If a line in the records contains the string "computer", show that line.

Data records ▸
────────────────────────────────────────

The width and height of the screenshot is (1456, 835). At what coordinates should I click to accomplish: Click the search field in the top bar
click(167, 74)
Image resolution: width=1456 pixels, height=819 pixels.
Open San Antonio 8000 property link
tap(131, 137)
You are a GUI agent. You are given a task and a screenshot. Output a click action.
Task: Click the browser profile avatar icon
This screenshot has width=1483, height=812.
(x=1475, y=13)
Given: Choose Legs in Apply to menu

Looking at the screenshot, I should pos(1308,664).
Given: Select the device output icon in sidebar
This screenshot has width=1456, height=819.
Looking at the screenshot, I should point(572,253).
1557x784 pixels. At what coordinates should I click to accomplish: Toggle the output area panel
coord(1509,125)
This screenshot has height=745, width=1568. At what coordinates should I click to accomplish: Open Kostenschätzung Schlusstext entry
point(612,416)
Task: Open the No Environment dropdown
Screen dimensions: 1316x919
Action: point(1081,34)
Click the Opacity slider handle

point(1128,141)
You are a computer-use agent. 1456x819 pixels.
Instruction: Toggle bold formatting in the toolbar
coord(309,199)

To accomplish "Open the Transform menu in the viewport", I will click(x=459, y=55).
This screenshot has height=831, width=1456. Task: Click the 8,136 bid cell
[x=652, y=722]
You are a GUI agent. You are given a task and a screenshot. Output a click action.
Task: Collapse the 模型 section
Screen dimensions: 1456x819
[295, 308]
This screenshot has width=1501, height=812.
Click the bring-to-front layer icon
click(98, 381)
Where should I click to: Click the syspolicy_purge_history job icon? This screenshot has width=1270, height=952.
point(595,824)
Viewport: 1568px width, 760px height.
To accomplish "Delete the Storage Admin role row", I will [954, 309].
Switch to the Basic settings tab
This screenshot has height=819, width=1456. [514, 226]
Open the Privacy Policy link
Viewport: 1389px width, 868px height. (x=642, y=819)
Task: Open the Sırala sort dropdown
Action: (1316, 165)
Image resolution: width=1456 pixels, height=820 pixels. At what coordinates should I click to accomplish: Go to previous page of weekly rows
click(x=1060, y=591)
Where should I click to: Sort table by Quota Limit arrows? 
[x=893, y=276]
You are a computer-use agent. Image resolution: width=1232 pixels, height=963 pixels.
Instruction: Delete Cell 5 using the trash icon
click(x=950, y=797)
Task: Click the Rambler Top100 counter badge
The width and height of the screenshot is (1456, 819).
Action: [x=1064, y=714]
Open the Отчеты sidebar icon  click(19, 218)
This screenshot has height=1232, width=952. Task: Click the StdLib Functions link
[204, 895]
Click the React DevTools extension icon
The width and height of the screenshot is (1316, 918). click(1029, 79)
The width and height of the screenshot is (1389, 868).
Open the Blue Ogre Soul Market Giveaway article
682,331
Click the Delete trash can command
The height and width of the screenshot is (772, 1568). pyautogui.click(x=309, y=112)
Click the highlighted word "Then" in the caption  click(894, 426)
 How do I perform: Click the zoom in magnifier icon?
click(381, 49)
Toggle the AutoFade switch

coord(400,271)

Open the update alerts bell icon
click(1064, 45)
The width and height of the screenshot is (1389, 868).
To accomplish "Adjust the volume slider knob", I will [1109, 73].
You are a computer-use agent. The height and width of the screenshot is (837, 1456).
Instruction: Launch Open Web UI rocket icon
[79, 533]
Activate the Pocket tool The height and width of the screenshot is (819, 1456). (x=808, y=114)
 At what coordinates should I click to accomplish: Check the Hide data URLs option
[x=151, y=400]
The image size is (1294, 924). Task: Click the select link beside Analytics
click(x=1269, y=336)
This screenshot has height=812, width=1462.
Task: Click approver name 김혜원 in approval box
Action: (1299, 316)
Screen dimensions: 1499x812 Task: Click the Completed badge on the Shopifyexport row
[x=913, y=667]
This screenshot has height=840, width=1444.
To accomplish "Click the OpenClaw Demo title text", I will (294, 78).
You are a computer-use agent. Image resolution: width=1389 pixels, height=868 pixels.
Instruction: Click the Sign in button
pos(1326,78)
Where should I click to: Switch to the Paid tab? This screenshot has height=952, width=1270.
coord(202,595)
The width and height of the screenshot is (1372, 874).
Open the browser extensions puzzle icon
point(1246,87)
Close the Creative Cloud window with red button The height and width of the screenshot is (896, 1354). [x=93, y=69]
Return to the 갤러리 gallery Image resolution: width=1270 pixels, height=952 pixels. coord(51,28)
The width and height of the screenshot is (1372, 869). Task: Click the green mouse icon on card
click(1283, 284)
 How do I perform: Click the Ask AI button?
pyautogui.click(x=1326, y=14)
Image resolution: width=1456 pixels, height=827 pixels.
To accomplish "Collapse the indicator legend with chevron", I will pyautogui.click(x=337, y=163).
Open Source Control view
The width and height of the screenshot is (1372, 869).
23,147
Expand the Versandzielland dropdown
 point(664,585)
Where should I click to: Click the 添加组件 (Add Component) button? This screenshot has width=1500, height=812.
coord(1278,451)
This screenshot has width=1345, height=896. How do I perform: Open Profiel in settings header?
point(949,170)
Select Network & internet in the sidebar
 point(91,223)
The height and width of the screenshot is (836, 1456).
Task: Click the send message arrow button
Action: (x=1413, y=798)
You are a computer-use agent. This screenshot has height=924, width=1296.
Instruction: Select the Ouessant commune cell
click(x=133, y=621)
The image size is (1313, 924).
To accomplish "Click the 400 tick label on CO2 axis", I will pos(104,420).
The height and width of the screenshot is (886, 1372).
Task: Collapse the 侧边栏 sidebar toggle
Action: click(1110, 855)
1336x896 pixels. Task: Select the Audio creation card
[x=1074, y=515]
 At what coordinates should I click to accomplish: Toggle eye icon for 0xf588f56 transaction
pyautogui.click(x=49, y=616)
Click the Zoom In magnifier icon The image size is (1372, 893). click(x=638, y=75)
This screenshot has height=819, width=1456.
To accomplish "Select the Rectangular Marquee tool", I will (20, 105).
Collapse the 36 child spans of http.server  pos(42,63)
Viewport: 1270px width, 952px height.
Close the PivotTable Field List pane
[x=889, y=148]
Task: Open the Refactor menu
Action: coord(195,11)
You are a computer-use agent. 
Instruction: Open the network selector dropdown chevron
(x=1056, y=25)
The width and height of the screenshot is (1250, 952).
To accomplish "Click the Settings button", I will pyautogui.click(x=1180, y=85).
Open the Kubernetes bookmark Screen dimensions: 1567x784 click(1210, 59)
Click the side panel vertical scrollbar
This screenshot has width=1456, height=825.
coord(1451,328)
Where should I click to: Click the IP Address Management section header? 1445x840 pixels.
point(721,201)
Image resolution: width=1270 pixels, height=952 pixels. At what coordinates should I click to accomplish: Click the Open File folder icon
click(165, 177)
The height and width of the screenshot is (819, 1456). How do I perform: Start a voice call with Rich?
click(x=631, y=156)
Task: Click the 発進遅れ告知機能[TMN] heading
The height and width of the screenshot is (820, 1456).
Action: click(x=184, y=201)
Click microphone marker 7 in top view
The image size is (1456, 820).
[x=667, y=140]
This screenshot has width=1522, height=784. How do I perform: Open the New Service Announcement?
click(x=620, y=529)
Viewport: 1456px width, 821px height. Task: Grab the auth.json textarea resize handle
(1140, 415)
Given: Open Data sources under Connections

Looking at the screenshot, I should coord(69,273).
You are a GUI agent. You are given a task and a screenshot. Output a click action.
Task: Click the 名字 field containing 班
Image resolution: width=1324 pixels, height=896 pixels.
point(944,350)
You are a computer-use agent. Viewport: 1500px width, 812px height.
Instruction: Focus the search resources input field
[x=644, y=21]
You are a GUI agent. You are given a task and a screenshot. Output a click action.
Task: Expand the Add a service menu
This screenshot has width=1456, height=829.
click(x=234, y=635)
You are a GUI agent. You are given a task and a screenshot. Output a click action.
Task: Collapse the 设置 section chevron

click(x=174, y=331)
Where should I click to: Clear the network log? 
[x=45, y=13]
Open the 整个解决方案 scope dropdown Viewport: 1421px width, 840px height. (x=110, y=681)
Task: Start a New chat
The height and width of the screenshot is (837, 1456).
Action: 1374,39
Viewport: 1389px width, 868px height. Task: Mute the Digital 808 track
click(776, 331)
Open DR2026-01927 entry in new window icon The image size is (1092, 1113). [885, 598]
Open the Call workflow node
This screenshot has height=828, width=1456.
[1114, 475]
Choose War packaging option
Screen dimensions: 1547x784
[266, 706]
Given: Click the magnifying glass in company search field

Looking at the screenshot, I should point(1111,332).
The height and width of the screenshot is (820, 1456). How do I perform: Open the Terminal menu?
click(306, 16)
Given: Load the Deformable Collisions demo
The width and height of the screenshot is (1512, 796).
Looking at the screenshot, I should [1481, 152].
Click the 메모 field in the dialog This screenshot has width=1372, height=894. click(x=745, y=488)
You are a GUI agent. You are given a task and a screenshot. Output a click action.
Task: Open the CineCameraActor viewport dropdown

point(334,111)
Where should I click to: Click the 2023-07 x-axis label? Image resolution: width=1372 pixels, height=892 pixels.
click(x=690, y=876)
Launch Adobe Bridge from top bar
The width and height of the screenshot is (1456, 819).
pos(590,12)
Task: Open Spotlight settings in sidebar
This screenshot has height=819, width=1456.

────────────────────────────────────────

Exercise answer ▸
You are a computer-use agent. 1456x819 pixels.
You are a computer-use agent. Image resolution: width=1232 pixels, height=963 pixels.
You are a computer-use agent. The height and width of the screenshot is (837, 1456).
You are a computer-use agent. Image resolution: width=1389 pixels, height=868 pixels.
You are a computer-use agent. This screenshot has height=924, width=1296.
You are a computer-use agent. 
You are a computer-use agent. Viewport: 1500px width, 812px height.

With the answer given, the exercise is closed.